Written problem — Reproduce the following items line for line, with no changes.

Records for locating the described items

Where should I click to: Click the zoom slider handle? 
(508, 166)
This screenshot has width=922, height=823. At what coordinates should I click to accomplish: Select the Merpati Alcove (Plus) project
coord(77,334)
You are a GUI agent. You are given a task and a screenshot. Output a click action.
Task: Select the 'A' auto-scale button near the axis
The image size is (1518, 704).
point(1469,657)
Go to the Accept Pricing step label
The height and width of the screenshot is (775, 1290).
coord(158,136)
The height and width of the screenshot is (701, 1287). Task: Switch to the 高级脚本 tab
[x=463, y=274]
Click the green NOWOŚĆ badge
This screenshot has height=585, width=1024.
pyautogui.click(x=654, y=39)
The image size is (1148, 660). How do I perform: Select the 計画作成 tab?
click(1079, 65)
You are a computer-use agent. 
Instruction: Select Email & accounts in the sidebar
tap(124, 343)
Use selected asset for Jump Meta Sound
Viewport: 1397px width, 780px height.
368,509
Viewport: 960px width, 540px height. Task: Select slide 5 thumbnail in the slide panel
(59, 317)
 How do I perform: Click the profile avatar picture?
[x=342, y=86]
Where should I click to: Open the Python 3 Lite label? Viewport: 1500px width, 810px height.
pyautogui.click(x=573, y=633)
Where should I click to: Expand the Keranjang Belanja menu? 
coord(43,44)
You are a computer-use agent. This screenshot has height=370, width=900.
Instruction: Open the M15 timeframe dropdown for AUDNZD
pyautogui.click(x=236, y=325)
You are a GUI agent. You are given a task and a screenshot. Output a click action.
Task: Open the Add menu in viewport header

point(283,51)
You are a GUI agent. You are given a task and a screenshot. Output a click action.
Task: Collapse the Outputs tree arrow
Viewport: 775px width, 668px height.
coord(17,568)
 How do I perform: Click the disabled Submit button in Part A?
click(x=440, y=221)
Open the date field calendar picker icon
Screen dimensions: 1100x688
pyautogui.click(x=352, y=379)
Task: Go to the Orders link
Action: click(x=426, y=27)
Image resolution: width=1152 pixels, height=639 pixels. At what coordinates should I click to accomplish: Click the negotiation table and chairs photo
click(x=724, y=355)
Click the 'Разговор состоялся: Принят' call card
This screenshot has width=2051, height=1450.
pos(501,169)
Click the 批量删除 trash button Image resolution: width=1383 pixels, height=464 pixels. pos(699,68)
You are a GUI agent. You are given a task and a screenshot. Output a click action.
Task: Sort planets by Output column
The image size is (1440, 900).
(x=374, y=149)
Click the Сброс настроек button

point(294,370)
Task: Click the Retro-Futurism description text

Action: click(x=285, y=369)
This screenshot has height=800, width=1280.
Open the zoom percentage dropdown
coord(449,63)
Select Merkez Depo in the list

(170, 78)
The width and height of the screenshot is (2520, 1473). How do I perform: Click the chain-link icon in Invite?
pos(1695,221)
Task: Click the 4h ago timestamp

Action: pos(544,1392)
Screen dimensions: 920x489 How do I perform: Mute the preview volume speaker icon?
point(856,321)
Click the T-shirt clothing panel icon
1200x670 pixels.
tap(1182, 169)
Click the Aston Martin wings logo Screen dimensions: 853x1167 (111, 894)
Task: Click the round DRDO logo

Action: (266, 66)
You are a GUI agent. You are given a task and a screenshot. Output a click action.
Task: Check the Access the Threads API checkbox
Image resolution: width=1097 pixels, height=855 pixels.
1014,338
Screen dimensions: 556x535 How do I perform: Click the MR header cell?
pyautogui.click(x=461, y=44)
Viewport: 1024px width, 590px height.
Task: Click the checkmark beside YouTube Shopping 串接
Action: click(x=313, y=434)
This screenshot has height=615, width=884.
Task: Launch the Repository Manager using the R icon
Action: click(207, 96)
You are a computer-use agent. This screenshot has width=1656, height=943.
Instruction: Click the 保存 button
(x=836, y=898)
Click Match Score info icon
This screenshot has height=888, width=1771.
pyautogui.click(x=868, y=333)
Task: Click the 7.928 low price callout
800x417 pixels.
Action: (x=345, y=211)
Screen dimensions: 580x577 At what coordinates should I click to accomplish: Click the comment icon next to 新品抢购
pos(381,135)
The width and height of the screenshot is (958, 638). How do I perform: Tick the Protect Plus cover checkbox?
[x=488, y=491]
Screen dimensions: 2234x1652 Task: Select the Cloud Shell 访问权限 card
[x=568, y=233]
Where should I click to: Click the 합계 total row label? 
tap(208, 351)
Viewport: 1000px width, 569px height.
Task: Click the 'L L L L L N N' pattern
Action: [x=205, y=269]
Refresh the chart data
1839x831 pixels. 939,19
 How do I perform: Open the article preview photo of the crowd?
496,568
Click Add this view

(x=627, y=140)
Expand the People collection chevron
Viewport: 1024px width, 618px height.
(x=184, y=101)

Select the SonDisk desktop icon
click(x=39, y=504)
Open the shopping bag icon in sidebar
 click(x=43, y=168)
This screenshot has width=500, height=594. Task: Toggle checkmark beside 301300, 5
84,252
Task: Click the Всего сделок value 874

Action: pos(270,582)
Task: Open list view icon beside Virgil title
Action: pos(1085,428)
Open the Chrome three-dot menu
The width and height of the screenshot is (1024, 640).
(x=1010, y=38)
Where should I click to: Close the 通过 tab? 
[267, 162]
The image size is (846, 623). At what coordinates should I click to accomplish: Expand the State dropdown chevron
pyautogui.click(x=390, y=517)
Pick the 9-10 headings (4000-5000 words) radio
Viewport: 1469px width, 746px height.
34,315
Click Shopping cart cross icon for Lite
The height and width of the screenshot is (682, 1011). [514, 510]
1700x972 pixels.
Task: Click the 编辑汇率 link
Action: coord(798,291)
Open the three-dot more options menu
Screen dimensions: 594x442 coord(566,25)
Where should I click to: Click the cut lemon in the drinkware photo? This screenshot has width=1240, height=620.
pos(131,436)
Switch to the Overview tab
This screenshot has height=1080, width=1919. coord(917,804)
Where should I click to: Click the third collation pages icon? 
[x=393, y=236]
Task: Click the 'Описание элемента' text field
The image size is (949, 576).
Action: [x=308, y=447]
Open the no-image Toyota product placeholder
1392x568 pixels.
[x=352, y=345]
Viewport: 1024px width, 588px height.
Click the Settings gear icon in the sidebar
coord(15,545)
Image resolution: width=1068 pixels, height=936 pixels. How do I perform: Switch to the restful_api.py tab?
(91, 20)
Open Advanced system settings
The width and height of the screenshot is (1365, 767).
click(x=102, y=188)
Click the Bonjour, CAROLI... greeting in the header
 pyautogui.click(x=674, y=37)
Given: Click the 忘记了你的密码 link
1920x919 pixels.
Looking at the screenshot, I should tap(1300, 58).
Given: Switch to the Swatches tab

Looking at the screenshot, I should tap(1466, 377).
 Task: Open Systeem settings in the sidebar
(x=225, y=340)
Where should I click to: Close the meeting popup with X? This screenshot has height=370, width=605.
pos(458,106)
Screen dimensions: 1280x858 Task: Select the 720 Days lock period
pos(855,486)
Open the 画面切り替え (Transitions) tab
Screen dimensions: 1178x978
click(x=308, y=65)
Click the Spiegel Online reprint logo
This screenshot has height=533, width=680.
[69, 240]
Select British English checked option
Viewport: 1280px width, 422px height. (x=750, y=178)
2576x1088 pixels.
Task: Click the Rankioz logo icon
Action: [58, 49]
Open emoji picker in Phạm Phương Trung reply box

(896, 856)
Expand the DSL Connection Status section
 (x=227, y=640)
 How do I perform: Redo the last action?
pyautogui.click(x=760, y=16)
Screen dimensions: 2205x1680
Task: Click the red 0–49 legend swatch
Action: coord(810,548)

Response to this exercise —
Where should I click to: Click the zoom slider handle? 
(508, 166)
This screenshot has width=922, height=823. At what coordinates should I click to accomplish: Select the Merpati Alcove (Plus) project
coord(77,334)
You are a GUI agent. You are given a task and a screenshot. Output a click action.
Task: Select the 'A' auto-scale button near the axis
The image size is (1518, 704).
point(1469,657)
Go to the Accept Pricing step label
The height and width of the screenshot is (775, 1290).
coord(158,136)
The height and width of the screenshot is (701, 1287). Task: Switch to the 高级脚本 tab
[x=463, y=274]
Click the green NOWOŚĆ badge
This screenshot has height=585, width=1024.
pyautogui.click(x=654, y=39)
The image size is (1148, 660). How do I perform: Select the 計画作成 tab?
click(1079, 65)
You are a computer-use agent. 
Instruction: Select Email & accounts in the sidebar
tap(124, 343)
Use selected asset for Jump Meta Sound
Viewport: 1397px width, 780px height.
368,509
Viewport: 960px width, 540px height. Task: Select slide 5 thumbnail in the slide panel
(59, 317)
 How do I perform: Click the profile avatar picture?
[x=342, y=86]
Where should I click to: Open the Python 3 Lite label? Viewport: 1500px width, 810px height.
pyautogui.click(x=573, y=633)
Where should I click to: Expand the Keranjang Belanja menu? 
coord(43,44)
You are a computer-use agent. This screenshot has height=370, width=900.
Instruction: Open the M15 timeframe dropdown for AUDNZD
pyautogui.click(x=236, y=325)
You are a GUI agent. You are given a task and a screenshot. Output a click action.
Task: Open the Add menu in viewport header

point(283,51)
You are a GUI agent. You are given a task and a screenshot. Output a click action.
Task: Collapse the Outputs tree arrow
Viewport: 775px width, 668px height.
coord(17,568)
 How do I perform: Click the disabled Submit button in Part A?
click(x=440, y=221)
Open the date field calendar picker icon
Screen dimensions: 1100x688
pyautogui.click(x=352, y=379)
Task: Go to the Orders link
Action: click(x=426, y=27)
Image resolution: width=1152 pixels, height=639 pixels. At what coordinates should I click to accomplish: Click the negotiation table and chairs photo
click(x=724, y=355)
Click the 'Разговор состоялся: Принят' call card
This screenshot has width=2051, height=1450.
pos(501,169)
Click the 批量删除 trash button Image resolution: width=1383 pixels, height=464 pixels. pos(699,68)
You are a GUI agent. You are given a task and a screenshot. Output a click action.
Task: Sort planets by Output column
The image size is (1440, 900).
(x=374, y=149)
Click the Сброс настроек button

point(294,370)
Task: Click the Retro-Futurism description text

Action: click(x=285, y=369)
This screenshot has height=800, width=1280.
Open the zoom percentage dropdown
coord(449,63)
Select Merkez Depo in the list

(170, 78)
The width and height of the screenshot is (2520, 1473). How do I perform: Click the chain-link icon in Invite?
pos(1695,221)
Task: Click the 4h ago timestamp

Action: pos(544,1392)
Screen dimensions: 920x489 How do I perform: Mute the preview volume speaker icon?
point(856,321)
Click the T-shirt clothing panel icon
1200x670 pixels.
tap(1182, 169)
Click the Aston Martin wings logo Screen dimensions: 853x1167 (111, 894)
Task: Click the round DRDO logo

Action: (266, 66)
You are a GUI agent. You are given a task and a screenshot. Output a click action.
Task: Check the Access the Threads API checkbox
Image resolution: width=1097 pixels, height=855 pixels.
1014,338
Screen dimensions: 556x535 How do I perform: Click the MR header cell?
pyautogui.click(x=461, y=44)
Viewport: 1024px width, 590px height.
Task: Click the checkmark beside YouTube Shopping 串接
Action: click(x=313, y=434)
This screenshot has height=615, width=884.
Task: Launch the Repository Manager using the R icon
Action: click(207, 96)
You are a computer-use agent. This screenshot has width=1656, height=943.
Instruction: Click the 保存 button
(x=836, y=898)
Click Match Score info icon
This screenshot has height=888, width=1771.
pyautogui.click(x=868, y=333)
Task: Click the 7.928 low price callout
800x417 pixels.
Action: (x=345, y=211)
Screen dimensions: 580x577 At what coordinates should I click to accomplish: Click the comment icon next to 新品抢购
pos(381,135)
The width and height of the screenshot is (958, 638). How do I perform: Tick the Protect Plus cover checkbox?
[x=488, y=491]
Screen dimensions: 2234x1652 Task: Select the Cloud Shell 访问权限 card
[x=568, y=233]
Where should I click to: Click the 합계 total row label? 
tap(208, 351)
Viewport: 1000px width, 569px height.
Task: Click the 'L L L L L N N' pattern
Action: [x=205, y=269]
Refresh the chart data
1839x831 pixels. 939,19
 How do I perform: Open the article preview photo of the crowd?
496,568
Click Add this view

(x=627, y=140)
Expand the People collection chevron
Viewport: 1024px width, 618px height.
(x=184, y=101)

Select the SonDisk desktop icon
click(x=39, y=504)
Open the shopping bag icon in sidebar
 click(x=43, y=168)
This screenshot has width=500, height=594. Task: Toggle checkmark beside 301300, 5
84,252
Task: Click the Всего сделок value 874

Action: pos(270,582)
Task: Open list view icon beside Virgil title
Action: pos(1085,428)
Open the Chrome three-dot menu
The width and height of the screenshot is (1024, 640).
(x=1010, y=38)
Where should I click to: Close the 通过 tab? 
[267, 162]
The image size is (846, 623). At what coordinates should I click to accomplish: Expand the State dropdown chevron
pyautogui.click(x=390, y=517)
Pick the 9-10 headings (4000-5000 words) radio
Viewport: 1469px width, 746px height.
34,315
Click Shopping cart cross icon for Lite
The height and width of the screenshot is (682, 1011). [514, 510]
1700x972 pixels.
Task: Click the 编辑汇率 link
Action: coord(798,291)
Open the three-dot more options menu
Screen dimensions: 594x442 coord(566,25)
Where should I click to: Click the cut lemon in the drinkware photo? This screenshot has width=1240, height=620.
pos(131,436)
Switch to the Overview tab
This screenshot has height=1080, width=1919. coord(917,804)
Where should I click to: Click the third collation pages icon? 
[x=393, y=236]
Task: Click the 'Описание элемента' text field
The image size is (949, 576).
Action: [x=308, y=447]
Open the no-image Toyota product placeholder
1392x568 pixels.
[x=352, y=345]
Viewport: 1024px width, 588px height.
Click the Settings gear icon in the sidebar
coord(15,545)
Image resolution: width=1068 pixels, height=936 pixels. How do I perform: Switch to the restful_api.py tab?
(91, 20)
Open Advanced system settings
The width and height of the screenshot is (1365, 767).
click(x=102, y=188)
Click the Bonjour, CAROLI... greeting in the header
 pyautogui.click(x=674, y=37)
Given: Click the 忘记了你的密码 link
1920x919 pixels.
Looking at the screenshot, I should tap(1300, 58).
Given: Switch to the Swatches tab

Looking at the screenshot, I should tap(1466, 377).
 Task: Open Systeem settings in the sidebar
(x=225, y=340)
Where should I click to: Close the meeting popup with X? This screenshot has height=370, width=605.
pos(458,106)
Screen dimensions: 1280x858 Task: Select the 720 Days lock period
pos(855,486)
Open the 画面切り替え (Transitions) tab
Screen dimensions: 1178x978
click(x=308, y=65)
Click the Spiegel Online reprint logo
This screenshot has height=533, width=680.
[69, 240]
Select British English checked option
Viewport: 1280px width, 422px height. (x=750, y=178)
2576x1088 pixels.
Task: Click the Rankioz logo icon
Action: [58, 49]
Open emoji picker in Phạm Phương Trung reply box

(896, 856)
Expand the DSL Connection Status section
 (x=227, y=640)
 How do I perform: Redo the last action?
pyautogui.click(x=760, y=16)
Screen dimensions: 2205x1680
Task: Click the red 0–49 legend swatch
Action: coord(810,548)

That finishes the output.